Avec un projet comme celui des CHATONS, un acteur comme Framasoft n’est plus si loin d’embrasser une telle approche, car pour développer son réseau d’hébergeurs alternatifs, une charte a été rédigée comportant des conditions relatives à la finalité sociale des entreprises participant à l’opération. C’est un premier pas dans le rapprochement entre le Libre et l’ESS, qui se dessine aussi à travers un projet comme « Plateformes en Communs », visant à créer une coalition d’acteurs se reconnaissant à la fois dans le Coopérativisme de plateformes et les Communs. Il n’y aurait sans doute plus tellement de chemin à faire pour que ces rapprochements soient plus étroits et débouchent sur une clarification des contradictions qui affectent toujours le Libre.
Ne nous y trompons pas : je ne suis pas en train de dire que des acteurs comme Facebook ou Google ne devraient pas payer pour participer au développement de projets libres. Mais contrairement à Kathrina Maher, je pense que cela ne doit surtout pas se faire sur une base volontaire, car ces donations ne feront que renforcer le pouvoir des grandes plateformes centralisées en hâtant la transformation des Communs numériques en « Communs du Capital ». Si Google et Facebook doivent payer, ils doivent y être obligés, de la même manière que les capitalistes industriels ont fini par être obligés de contribuer au financement de l’État social en payant des cotisations obligatoires. Ce modèle est à réinventer aujourd’hui et on pourrait imaginer des États – ou mieux encore l’Union européenne – soumettant les grandes plateformes à l’impôt pour financer un droit social à la contribution ouvert aux individus. Ce serait un moyen d’aller vers cette « société de contribution » que Framasoft appelle de ses voeux, en se donnant les moyens d’en faire un au-delà du capitalisme de surveillance, qui saura autrement très bien inféoder les Communs à sa propre logique et neutraliser leur potentiel émancipateur.

---+---

» **Consigne**
Reproduisez le passage de l'extrait sur le Libre et l'économie sociale et solidaire qui commence par « Avec un projet » et se termine par « toujours le Libre. ».

---+---

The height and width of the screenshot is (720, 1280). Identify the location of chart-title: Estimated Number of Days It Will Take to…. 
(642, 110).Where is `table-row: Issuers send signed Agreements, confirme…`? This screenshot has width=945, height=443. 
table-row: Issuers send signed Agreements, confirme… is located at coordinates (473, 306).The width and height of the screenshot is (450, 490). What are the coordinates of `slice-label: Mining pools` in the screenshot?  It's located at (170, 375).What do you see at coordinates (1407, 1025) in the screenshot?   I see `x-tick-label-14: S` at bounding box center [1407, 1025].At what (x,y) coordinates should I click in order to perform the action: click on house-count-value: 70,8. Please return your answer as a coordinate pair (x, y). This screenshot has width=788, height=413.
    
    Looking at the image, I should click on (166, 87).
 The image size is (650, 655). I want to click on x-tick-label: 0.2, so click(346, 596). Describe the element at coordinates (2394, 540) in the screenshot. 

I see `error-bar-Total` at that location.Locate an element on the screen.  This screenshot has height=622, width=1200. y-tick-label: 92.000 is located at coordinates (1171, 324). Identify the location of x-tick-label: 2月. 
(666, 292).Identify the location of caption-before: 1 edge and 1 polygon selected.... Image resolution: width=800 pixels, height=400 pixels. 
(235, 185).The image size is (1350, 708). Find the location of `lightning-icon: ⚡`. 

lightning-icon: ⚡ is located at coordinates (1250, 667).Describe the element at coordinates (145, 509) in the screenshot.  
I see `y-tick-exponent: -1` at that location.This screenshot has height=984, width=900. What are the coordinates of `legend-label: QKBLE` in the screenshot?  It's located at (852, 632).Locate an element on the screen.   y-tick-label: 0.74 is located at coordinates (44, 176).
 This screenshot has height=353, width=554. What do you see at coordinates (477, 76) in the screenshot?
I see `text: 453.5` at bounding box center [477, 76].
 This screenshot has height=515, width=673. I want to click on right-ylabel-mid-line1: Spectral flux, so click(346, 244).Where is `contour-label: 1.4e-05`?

---+---

» **Réponse**
Avec un projet comme celui des CHATONS, un acteur comme Framasoft n’est plus si loin d’embrasser une telle approche, car pour développer son réseau d’hébergeurs alternatifs, une charte a été rédigée comportant des conditions relatives à la finalité sociale des entreprises participant à l’opération. C’est un premier pas dans le rapprochement entre le Libre et l’ESS, qui se dessine aussi à travers un projet comme « Plateformes en Communs », visant à créer une coalition d’acteurs se reconnaissant à la fois dans le Coopérativisme de plateformes et les Communs. Il n’y aurait sans doute plus tellement de chemin à faire pour que ces rapprochements soient plus étroits et débouchent sur une clarification des contradictions qui affectent toujours le Libre.